DATASET EXCERPTS:
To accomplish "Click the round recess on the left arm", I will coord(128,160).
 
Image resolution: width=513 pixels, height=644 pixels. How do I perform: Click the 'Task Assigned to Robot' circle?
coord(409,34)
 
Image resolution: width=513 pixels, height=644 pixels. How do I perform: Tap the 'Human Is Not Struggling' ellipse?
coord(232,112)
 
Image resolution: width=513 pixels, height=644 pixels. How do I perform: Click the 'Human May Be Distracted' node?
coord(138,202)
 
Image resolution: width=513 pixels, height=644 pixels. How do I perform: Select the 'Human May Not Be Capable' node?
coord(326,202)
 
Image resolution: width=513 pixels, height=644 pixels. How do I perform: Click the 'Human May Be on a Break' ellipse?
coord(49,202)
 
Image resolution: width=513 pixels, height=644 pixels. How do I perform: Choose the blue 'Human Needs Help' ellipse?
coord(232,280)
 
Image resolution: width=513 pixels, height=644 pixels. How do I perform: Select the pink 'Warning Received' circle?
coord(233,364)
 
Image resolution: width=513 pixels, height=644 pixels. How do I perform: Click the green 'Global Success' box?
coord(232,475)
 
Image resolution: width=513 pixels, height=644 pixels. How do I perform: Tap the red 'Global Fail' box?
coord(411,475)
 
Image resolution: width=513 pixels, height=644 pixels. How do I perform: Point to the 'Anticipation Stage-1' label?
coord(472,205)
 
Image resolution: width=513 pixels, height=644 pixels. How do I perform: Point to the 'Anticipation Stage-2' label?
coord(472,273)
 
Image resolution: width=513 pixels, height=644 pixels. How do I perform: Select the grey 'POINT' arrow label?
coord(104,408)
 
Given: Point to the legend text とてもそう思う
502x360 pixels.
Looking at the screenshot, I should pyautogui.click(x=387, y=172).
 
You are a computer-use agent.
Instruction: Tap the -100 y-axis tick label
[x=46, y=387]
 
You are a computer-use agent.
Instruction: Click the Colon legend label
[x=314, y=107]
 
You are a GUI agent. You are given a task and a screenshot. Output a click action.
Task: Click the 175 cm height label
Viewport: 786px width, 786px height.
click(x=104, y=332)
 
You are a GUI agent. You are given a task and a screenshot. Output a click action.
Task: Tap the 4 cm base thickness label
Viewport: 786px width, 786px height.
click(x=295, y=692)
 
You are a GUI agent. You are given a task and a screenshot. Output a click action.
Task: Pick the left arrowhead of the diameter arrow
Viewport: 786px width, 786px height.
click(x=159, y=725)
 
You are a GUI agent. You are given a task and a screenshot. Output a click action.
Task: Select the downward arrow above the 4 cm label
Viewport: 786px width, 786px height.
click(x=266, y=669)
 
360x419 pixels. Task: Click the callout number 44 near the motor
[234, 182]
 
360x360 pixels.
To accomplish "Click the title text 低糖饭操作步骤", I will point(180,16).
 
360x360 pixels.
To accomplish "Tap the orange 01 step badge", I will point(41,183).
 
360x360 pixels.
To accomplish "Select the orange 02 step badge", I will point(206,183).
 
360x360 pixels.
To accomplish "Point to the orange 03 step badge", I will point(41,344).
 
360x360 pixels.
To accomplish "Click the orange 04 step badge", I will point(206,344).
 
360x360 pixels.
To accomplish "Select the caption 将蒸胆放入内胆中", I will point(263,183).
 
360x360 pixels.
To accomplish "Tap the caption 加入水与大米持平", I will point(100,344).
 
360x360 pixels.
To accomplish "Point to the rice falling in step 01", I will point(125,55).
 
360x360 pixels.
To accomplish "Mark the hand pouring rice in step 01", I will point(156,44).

SHORT PROBLEM: Scale the records from the line containing "the 'Anticipation Stage-2' label?" up to and including the line containing "click(x=104, y=332)". Output only those lines, with the requests unchanged and each answer coordinate multiplied by 2.25 and rounded to a whole number, halves rounded up.

TASK SOLUTION:
Image resolution: width=513 pixels, height=644 pixels. How do I perform: Point to the 'Anticipation Stage-2' label?
coord(1062,614)
 
Image resolution: width=513 pixels, height=644 pixels. How do I perform: Select the grey 'POINT' arrow label?
coord(234,918)
 
Given: Point to the legend text とてもそう思う
502x360 pixels.
Looking at the screenshot, I should pyautogui.click(x=871, y=387).
 
You are a computer-use agent.
Instruction: Tap the -100 y-axis tick label
[x=104, y=871]
 
You are a computer-use agent.
Instruction: Click the Colon legend label
[x=707, y=241]
 
You are a GUI agent. You are given a task and a screenshot. Output a click action.
Task: Click the 175 cm height label
Viewport: 786px width, 786px height.
click(x=234, y=747)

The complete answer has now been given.